Adding autoformatting - Githubissues

VHDL-LS / rust_hdl

Other

329 stars 64 forks source link

Adding autoformatting #296

Closed KarelPeeters closed 1 month ago

KarelPeeters commented 4 months ago

Intro

I'm investigating how hard it would be to add automating as a feature, as part of https://github.com/VHDL-LS/rust_hdl/issues/156. This project already has a parser, now we "only" need to add the other direction :slightly_smiling_face:.

Inspiration can be taken from rustfmt, notably Design.md and the more up-to-date Contributing.md.

Current state

I noticed the file display.rs has implementations for some, but not all, AST nodes. As far as I can tell statements and anything that would require them (up to and including AnyDesignUnit::Secondary) does not yet have a Display implementation. Is the intention that this gets extended to cover the entire AST?

Some limitations of the current design:

Indentation is hard-coded per AST node type, which does not extend to arbitrarily nested expressions.
Parenthesis insertion is decided based on precedence levels, potentially overriding user intent.
Comments are dropped, these need to be preserved.
There is no line wrapping, and it's not obvious how to add this.

Future

Some decisions need to be made:

Should the formatter be whitespace only or more all-encompassing (including line formatting and blank lines) like rustfmt?
- I think white-space only is much easier to implement, since we don't need to make any complicated line-breaking decisions.
How much information do we want to add to the AST to enable formatting? For example, comments can be handled in two ways: either add them to the AST and then emit them again, or keep them in a separate data structure and re-insert them during stringifying. The same is true for line breaks.

I'll do some more research and maybe start on a prototype, I just wanted to start the discussion as early as possible.

kraigher commented 4 months ago

First of all the Display trait is a dead end for formatting. To do proper formatting you need to have a context such as the current indentation level and probably also settings.

How much information do we want to add to the AST to enable formatting? For example, comments can be handled in two ways: either add them to the AST and then emit them again, or keep them in a separate data structure and re-insert them during stringifying. The same is true for line breaks.

The current architecture has been to not include comments in the AST but rather have each AST be aware of the span of Tokens it consists of.
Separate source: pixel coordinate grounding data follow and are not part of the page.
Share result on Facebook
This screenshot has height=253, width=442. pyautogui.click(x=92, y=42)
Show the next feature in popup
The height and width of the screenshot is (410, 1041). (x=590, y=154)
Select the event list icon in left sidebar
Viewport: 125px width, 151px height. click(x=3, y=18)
The comments can be extracted from the token span and be kept in this way. Each Token is associated with either leading or trailing comments. The comments are stored in the tokens and are not tokens themselves.

This separation between AST and Tokens is to keep the different layers of the architecture simpler and focused om their role. To have all information in one big structure would be very complex and also all information is not availablein a single pass. VHDL-LS has three clear layers:

Tokens, the result of tokenization
AST, the result of parsing
Named entities, the result of semantic analys (type checking etc)
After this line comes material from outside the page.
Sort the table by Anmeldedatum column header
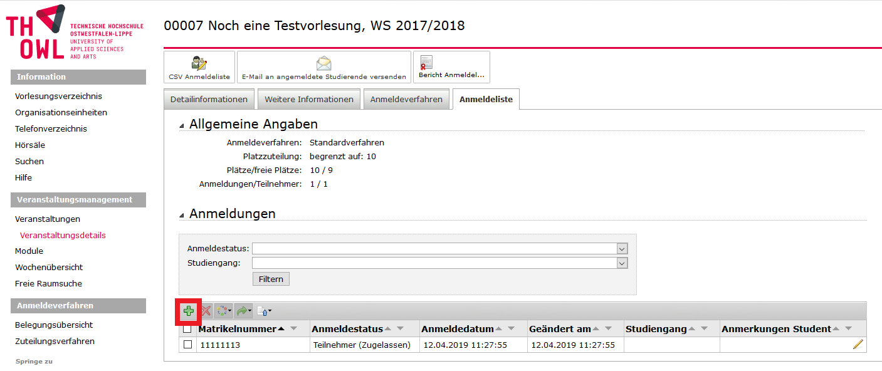Screen dimensions: 882x371 click(458, 329)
Layers willhave references to each other, for example AST will reference a span of tokens. AST will also reference named entities which are either decarations or uses of for example signals, entities etc.
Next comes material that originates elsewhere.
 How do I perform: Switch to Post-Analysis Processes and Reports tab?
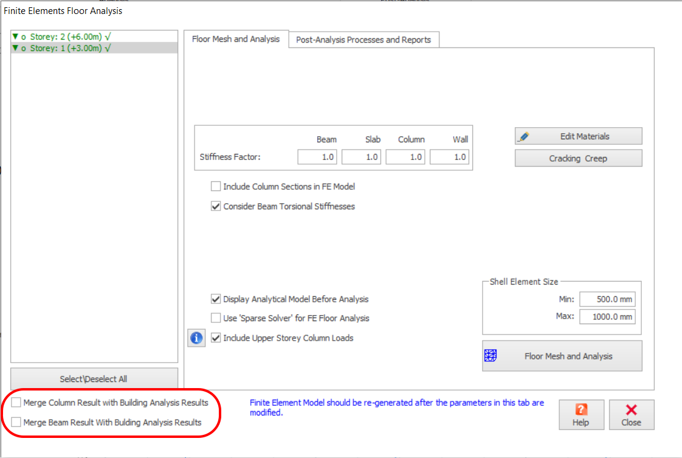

Should the formatter be whitespace only or more all-encompassing (including line formatting and blank lines) like rustfmt?

Rust format is a good guiding star to lead the way, its a very nice tool. Of course you got to start somewhere and it will not be as good as rustfmt in the first iterations.

Schottkyc137 commented 4 months ago

Just want to add that I am very interested in pushing this forward. Should anyone need any help (and I know that implementing such capabilities can mean a lot of work), feel free to contact me

KarelPeeters commented 4 months ago

Thanks for the feedback @kraigher and for the offer @Schottkyc137. I'm interested in working on this, I'll start doing some initial experiments and see if I get stuck anywhere.

Schottkyc137 commented 4 months ago

First of all the Display trait is a dead end for formatting. To do proper formatting you need to have a context such as the current indentation level and probably also settings.

How much information do we want to add to the AST to enable formatting? For example, comments can be handled in two ways: either add them to the AST and then emit them again, or keep them in a separate data structure and re-insert them during stringifying. The same is true for line breaks.

The current architecture has been to not include comments in the AST but rather have each AST be aware of the span of Tokens it consists of. The comments can be extracted from the token span and be kept in this way. Each Token is associated with either leading or trailing comments. The comments are stored in the tokens and are not tokens themselves.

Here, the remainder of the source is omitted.